Qu’une salle entière, en pleine Fête, admette aujourd’hui l’agression dont a fait l’objet Eric Woerth montre à quel point le PCF est devenu une coquille vide, sans “l’esprit de Parti” et la fierté sourcilleuse qui va avec. La question n’est pas de savoir si inviter Woerth était ou non une bonne idée. La question est qu’aujourd’hui on peut piétiner symboliquement le PCF ou cracher à la gueule de ses dirigeants – et agresser leurs invités revient à faire l’un et l’autre – sans que les militants communistes s’estiment outragés. Et cela tient au fait que ni le PCF en tant qu’institution, ni la direction du PCF ne représente plus ses militants. Le PCF, parce que c’est devenu une sorte d’auberge espagnole, sans symbolique, sans idéologie, sans projet auquel les militants puissent s’identifier. Car quelques vagues “valeurs” ne constituent pas une idéologie, pas plus que “pour tout ce qui est bon, contre tout ce qui est mauvais” ne constitue un projet. Quant aux directions pléthoriques du PCF, elles sont le résultat d’un équilibre précaire entre fractions et “notables” qui se disputent les postes, les sièges et les dépouilles, sans compter les “permanents” salariés du Parti terrifiés à l’idée de devoir entrer sur le marché du travail, le vrai, qu’ils ne connaissent souvent que par la lecture de l’Humanité.

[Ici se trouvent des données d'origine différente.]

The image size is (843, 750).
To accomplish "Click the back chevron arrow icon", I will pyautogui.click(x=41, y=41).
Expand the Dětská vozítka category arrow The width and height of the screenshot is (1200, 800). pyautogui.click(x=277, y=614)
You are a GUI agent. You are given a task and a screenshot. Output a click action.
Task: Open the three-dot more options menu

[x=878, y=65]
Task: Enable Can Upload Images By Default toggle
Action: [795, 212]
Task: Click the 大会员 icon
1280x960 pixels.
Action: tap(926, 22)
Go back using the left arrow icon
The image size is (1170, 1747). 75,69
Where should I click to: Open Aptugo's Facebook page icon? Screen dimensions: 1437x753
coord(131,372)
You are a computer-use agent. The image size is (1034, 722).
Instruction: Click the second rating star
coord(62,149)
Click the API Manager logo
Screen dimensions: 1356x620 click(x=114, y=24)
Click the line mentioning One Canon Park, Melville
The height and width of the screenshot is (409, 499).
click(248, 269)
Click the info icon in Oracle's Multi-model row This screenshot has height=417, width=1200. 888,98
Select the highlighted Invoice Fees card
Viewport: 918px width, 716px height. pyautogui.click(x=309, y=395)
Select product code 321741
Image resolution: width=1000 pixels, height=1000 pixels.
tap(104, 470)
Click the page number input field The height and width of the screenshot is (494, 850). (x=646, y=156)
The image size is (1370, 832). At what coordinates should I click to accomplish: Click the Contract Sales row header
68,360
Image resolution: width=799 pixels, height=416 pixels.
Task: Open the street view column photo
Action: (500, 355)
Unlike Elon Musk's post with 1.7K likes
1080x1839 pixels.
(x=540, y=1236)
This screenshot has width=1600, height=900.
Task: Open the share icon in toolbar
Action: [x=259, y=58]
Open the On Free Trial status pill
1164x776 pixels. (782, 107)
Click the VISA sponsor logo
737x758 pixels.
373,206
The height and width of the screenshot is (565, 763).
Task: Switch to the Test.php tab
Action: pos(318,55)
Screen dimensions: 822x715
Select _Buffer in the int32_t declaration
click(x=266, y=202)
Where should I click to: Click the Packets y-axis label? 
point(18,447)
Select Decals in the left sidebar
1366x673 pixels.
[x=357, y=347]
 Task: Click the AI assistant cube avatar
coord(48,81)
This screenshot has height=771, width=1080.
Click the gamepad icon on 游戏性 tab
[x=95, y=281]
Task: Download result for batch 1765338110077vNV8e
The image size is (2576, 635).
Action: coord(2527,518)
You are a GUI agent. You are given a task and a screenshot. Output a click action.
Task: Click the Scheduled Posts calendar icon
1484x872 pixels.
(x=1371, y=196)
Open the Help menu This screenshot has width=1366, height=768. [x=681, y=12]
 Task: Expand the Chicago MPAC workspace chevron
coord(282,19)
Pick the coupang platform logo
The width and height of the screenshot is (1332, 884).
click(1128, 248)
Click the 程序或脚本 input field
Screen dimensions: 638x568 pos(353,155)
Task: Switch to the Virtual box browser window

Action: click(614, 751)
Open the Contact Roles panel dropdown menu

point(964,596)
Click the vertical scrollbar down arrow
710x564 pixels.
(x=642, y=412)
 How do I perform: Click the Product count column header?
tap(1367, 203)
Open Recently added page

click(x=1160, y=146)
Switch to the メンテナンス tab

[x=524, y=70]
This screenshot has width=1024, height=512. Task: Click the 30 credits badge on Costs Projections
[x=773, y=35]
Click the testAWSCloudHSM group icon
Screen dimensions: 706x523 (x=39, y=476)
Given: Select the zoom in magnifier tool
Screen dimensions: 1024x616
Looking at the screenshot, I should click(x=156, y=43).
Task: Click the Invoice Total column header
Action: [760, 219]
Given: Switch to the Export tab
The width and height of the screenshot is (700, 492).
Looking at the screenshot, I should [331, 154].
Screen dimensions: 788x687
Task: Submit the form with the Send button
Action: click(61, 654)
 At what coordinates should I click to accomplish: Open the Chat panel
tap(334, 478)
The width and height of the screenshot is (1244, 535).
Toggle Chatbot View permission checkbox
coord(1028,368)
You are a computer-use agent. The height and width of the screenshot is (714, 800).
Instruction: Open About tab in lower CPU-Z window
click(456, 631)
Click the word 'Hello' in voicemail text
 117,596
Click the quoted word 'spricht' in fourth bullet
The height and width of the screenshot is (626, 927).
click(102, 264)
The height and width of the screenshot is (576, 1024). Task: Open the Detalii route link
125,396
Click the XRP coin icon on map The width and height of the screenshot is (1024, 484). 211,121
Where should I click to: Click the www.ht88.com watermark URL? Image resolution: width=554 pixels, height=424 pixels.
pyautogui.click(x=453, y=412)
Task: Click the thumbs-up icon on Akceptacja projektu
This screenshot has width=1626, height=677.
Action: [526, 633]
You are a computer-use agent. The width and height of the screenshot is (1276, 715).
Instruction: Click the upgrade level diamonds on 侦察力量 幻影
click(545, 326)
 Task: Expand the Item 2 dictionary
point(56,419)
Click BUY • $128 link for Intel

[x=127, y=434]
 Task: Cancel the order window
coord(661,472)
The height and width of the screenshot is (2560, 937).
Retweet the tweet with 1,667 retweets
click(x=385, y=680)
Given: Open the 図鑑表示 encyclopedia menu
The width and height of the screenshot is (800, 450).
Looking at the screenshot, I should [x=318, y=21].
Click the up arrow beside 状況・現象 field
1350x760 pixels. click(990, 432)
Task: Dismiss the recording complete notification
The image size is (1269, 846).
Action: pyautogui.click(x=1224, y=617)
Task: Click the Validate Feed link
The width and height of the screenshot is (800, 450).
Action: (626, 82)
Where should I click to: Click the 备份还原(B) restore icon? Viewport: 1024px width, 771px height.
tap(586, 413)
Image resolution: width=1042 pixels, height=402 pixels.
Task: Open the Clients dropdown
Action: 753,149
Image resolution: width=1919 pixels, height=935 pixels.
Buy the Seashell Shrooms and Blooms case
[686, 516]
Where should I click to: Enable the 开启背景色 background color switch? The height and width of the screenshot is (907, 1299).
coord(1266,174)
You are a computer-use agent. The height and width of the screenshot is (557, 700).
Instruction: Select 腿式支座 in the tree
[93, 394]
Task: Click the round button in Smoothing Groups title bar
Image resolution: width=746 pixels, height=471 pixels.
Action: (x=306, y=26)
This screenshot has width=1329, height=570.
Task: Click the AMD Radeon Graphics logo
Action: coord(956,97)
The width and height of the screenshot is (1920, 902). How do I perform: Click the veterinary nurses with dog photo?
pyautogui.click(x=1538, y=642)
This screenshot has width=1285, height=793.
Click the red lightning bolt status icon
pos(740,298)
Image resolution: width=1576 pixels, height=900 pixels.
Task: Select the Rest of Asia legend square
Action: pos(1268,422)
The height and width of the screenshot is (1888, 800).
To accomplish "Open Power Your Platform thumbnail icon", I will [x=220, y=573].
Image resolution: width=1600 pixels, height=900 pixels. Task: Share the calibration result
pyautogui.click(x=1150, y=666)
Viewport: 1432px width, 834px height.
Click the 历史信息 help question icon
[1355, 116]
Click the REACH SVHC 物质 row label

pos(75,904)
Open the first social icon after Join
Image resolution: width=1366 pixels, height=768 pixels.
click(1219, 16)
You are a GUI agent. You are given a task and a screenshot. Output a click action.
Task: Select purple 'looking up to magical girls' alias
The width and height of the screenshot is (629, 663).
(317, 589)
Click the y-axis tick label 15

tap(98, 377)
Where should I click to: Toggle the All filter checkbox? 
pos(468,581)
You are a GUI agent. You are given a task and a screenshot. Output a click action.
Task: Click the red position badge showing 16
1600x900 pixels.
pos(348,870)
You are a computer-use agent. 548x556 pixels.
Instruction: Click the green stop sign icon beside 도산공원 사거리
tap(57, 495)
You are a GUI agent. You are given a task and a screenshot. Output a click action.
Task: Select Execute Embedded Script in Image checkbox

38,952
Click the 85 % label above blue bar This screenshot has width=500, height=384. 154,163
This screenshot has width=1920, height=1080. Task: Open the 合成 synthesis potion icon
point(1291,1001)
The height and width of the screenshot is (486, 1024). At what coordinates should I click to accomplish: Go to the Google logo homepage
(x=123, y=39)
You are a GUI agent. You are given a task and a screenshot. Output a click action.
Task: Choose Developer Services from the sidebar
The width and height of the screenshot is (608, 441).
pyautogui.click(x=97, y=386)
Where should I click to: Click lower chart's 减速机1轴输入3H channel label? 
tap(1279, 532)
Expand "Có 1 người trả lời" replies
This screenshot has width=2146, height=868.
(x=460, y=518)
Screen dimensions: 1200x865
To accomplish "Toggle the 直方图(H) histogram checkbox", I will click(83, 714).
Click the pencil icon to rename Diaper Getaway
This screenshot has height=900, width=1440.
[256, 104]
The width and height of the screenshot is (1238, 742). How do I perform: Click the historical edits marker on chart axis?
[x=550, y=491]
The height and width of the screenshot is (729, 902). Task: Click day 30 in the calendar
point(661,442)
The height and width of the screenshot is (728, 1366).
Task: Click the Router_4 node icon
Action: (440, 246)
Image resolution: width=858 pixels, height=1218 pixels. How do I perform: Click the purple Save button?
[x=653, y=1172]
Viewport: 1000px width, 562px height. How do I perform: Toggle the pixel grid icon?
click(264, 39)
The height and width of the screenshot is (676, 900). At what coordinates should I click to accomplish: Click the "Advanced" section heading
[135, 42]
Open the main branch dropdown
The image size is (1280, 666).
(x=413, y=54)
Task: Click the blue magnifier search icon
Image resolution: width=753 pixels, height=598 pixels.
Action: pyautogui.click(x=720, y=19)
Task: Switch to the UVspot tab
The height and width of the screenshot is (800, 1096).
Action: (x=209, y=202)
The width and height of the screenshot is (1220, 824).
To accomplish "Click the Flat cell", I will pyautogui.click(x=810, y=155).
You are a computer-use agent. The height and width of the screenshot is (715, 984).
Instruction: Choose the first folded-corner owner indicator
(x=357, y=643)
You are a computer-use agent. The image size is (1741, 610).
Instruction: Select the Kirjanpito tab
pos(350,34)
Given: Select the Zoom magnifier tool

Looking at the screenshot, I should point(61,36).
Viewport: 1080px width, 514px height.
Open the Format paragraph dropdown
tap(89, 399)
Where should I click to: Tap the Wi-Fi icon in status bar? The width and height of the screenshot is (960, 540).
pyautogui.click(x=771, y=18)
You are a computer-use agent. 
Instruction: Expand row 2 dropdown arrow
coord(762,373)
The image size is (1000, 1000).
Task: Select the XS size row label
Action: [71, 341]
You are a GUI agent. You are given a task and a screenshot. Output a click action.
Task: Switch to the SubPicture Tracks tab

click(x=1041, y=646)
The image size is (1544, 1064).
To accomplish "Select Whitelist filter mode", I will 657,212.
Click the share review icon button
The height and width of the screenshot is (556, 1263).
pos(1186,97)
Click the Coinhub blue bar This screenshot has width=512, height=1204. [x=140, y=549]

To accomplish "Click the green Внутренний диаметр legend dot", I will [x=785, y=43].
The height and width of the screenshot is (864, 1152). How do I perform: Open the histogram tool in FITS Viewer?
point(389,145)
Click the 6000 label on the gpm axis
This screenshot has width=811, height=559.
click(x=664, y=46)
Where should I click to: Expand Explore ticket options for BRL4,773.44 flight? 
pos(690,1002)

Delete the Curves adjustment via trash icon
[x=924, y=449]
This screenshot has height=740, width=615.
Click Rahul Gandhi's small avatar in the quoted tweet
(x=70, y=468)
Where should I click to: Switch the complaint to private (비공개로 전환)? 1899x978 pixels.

La mésaventure d’Eric Woerth sera certainement l’objet d’une crise de discrétion aiguë de la part du PCF. Il ne faut pas en effet troubler les militants en pointant du doigt des choses désagréables. Mieux vaut leur raconter des histoires édifiantes sur cette fête aux “600.000 participants” que proclame l’Humanité d’aujourd’hui. Que l’on arrive à faire entrer 600.000 participants à la Fête en vendant à peine 100.000 vignettes, voilà un véritable miracle.